Run through the data and copy out every line that mentions the word "will".
START RECORDS FOR THIS EXERCISE
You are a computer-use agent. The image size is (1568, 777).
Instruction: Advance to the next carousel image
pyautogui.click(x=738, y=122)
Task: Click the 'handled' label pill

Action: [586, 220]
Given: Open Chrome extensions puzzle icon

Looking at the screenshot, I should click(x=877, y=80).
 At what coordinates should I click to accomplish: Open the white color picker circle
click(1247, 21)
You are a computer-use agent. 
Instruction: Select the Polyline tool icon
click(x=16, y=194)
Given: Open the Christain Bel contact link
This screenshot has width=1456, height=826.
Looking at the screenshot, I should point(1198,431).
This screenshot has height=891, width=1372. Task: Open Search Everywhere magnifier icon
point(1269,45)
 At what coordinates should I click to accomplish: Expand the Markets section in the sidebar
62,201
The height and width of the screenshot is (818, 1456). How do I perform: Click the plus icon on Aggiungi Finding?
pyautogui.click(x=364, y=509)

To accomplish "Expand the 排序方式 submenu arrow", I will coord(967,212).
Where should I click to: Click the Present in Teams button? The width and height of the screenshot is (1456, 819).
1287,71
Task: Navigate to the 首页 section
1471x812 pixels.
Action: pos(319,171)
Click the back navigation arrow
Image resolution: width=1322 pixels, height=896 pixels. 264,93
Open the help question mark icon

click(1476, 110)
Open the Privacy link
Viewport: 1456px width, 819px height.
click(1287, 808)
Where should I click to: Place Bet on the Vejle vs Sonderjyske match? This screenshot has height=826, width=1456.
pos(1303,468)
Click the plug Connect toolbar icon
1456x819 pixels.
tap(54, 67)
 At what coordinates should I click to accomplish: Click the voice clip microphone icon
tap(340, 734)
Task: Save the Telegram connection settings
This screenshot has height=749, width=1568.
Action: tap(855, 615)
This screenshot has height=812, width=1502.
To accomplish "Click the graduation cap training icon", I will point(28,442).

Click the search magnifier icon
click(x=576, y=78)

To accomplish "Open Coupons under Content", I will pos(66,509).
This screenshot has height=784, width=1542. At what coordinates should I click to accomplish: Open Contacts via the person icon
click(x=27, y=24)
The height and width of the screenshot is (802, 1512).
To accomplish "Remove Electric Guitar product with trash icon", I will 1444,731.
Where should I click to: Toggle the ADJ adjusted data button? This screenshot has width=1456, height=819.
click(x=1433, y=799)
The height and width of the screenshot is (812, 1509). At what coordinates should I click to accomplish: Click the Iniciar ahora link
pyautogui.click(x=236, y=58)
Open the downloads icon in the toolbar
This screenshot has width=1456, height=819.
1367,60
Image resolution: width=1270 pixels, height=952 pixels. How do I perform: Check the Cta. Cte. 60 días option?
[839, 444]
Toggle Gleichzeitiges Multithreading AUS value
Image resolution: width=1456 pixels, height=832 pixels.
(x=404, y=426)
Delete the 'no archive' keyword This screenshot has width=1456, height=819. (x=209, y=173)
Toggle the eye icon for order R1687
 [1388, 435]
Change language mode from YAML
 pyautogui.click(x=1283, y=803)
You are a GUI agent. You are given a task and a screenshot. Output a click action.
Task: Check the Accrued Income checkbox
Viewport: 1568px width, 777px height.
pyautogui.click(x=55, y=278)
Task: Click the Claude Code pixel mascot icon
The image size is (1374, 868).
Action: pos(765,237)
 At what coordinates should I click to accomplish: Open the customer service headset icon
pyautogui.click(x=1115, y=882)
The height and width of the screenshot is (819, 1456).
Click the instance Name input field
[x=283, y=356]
END RECORDS FOR THIS EXERCISE
--- WRITTEN SOLUTION ---
To accomplish "Expand the 排序方式 submenu arrow", I will coord(967,212).
To accomplish "Click the graduation cap training icon", I will point(28,442).
To accomplish "Open Coupons under Content", I will pos(66,509).
To accomplish "Remove Electric Guitar product with trash icon", I will 1444,731.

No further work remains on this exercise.